O procurador-geral da Flórida, James Uthmeier, anunciou uma investigação oficial contra a OpenAI. O objetivo é apurar a possível contribuição do ChatGPT em um tiroteio ocorrido no campus da Florida State University (FSU) no ano passado.
Em abril de 2025, um homem armado atirou na universidade, causando duas mortes e cinco feridos. Familiares das vítimas alegam que o ataque fora planejado com ajuda do chatbot da OpenAI.
Essa situação está despertando preocupações sobre os riscos do uso de inteligência artificial para fins criminosos e as consequências para a segurança pública.
Procuradoria da Flórida exige respostas da OpenAI
Conforme divulgado, o procurador James Uthmeier ressaltou que a tecnologia de inteligência artificial deve promover avanços para a humanidade e não causar destruição. Ele afirmou no X que sua equipe exigirá explicações da OpenAI sobre atividades que, segundo ele, prejudicaram crianças, colocaram americanos em risco e facilitaram o massacre recente na FSU.
Para garantir um aprofundamento da apuração, Uthmeier revelou que intimidações serão emitidas em breve. A intenção é responsabilizar aqueles que contribuíram para agir de forma indevida.
O contexto do inquérito destaca a crescente preocupação com o uso de chatbots em incidentes trágicos, incluindo assassinatos e suicídios.
Casos anteriores levantam alerta sobre “psicose da IA”
Especialistas apontam que interações com inteligências artificiais podem reforçar delírios e pensamentos paranoicos em pessoas vulneráveis, fenômeno conhecido como “psicose da IA“. Um exemplo é Stein-Erik Soelberg, que tinha histórico de saúde mental e manteve contato frequente com o ChatGPT antes de cometer um homicídio seguido de suicídio.

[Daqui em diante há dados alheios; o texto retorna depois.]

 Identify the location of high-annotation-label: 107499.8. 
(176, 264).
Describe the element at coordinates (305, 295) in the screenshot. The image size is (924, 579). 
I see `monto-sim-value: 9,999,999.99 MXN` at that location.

Uma investigação do Wall Street Journal revelou que o chatbot frequentemente reforçava as ideias paranoicas que o consumiam naquele momento.
Resposta da OpenAI e contexto da empresa
Em nota à TechCrunch, um representante da OpenAI destacou que o ChatGPT é usado por mais de 900 milhões de pessoas semanalmente para aprimorar suas atividades diárias, incluindo o aprendizado e a navegação em sistemas complexos de saúde.
A empresa assegurou que trabalha continuamente para garantir uso seguro e adequado da tecnologia e se comprometeu a colaborar com as autoridades da Flórida na investigação.
Apesar disso, a OpenAI enfrenta desafios recentes, incluindo críticas internas e externas reveladas num perfil na New Yorker, onde mesmo executivos parceiros demonstram desconfiança em relação ao CEO Sam Altman.
Além disso, projetos ligados à AI no Reino Unido foram suspensos devido a custos elevados e regulamentações restritivas.